Fire one event per step: password_reset_requested (after the user submits their email and the backend accepts it), password_reset_completed (after the new password is set successfully). Don't pass email, token, or user ID — your auth backend has all of them with the right access controls.
▸Install the React Native SDK
npm install @respectlytics/react-native
# or
yarn add @respectlytics/react-native
JavaScript-only — no native modules, no auto-linking, no New Architecture migration concerns. Bundle size: ~14KB minified+gzipped. Works in any Expo project (managed or bare) without expo prebuild.
▸Initialize Respectlytics in React Native
// App.tsx (or App.js)
import { useEffect } from 'react';
import Respectlytics from '@respectlytics/react-native';
export default function App() {
useEffect(() => {
Respectlytics.configure({ appKey: '<YOUR_APP_KEY>' });
}, []);
return <YourApp />;
}
Initialize once in your top-level component. No native config; no Info.plist or AndroidManifest changes. The SDK is Hermes- and JSC-compatible.
▸Track the event in React Native
import Respectlytics from '@respectlytics/react-native';
export async function requestPasswordReset(email) {
const response = await api.requestPasswordReset(email);
Respectlytics.track(
response.ok ? 'password_reset_requested' : 'password_reset_request_failed'
);
}
export async function completePasswordReset(token, newPassword) {
const response = await api.completePasswordReset(token, newPassword);
if (response.ok) {
Respectlytics.track('password_reset_completed');
}
}
The reset token (token arg) is a one-time credential — it goes to api, never into the analytics call.

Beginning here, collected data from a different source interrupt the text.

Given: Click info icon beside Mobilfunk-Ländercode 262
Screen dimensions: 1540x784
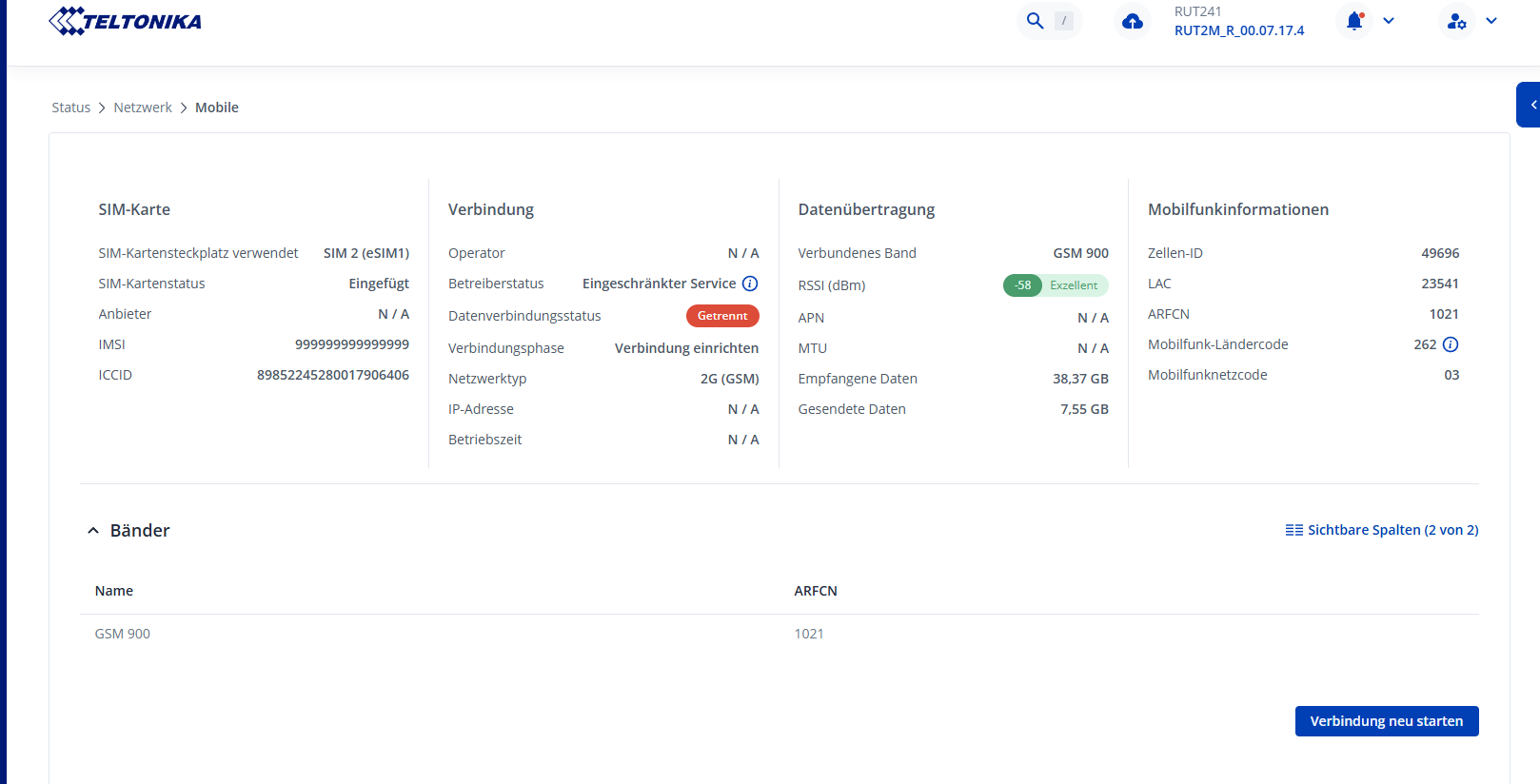Looking at the screenshot, I should (x=1451, y=344).
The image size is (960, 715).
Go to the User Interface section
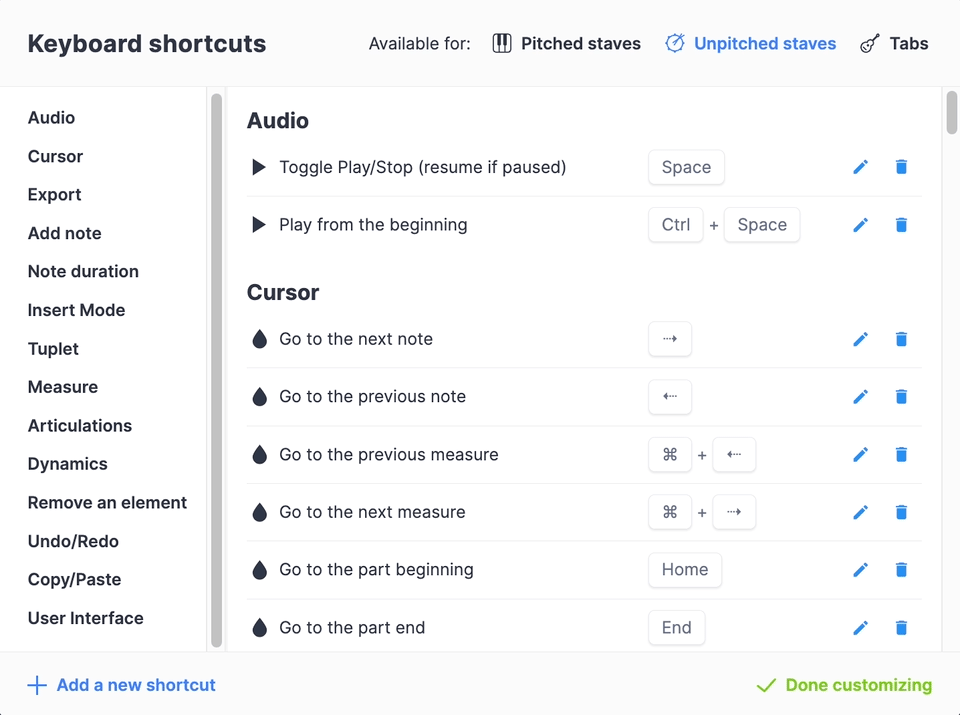(85, 618)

✦Privacy & implementation notes
The reset token in the email link is a one-time credential that grants account access. Treat it like any other secret: it never leaves your auth backend, never appears in analytics events, never gets logged. Respectlytics's API rejects extra fields, so even an accidental include fails fast.
Password reset spans two sessions by design — the request session and the completion session. Single-session funnel queries will miss most completions. Use the rate of password_reset_completed events relative to password_reset_requested over a 24-hour window; the math is country- and platform-bucketed.
The React Native SDK is JavaScript-only — no Objective-C/Swift bridging on iOS, no Java/Kotlin bridging on Android. Side effects: no react-native link, no auto-linking, no New Architecture migration concerns, no platform-channel exception surfaces. Trade-off: no access to platform-only metadata (which we don't want to collect anyway).
Works in Expo managed workflow without expo prebuild. No config plugin is required. EAS Build users: nothing to configure. This is the smoothest integration path on RN — most analytics SDKs require ejecting from managed.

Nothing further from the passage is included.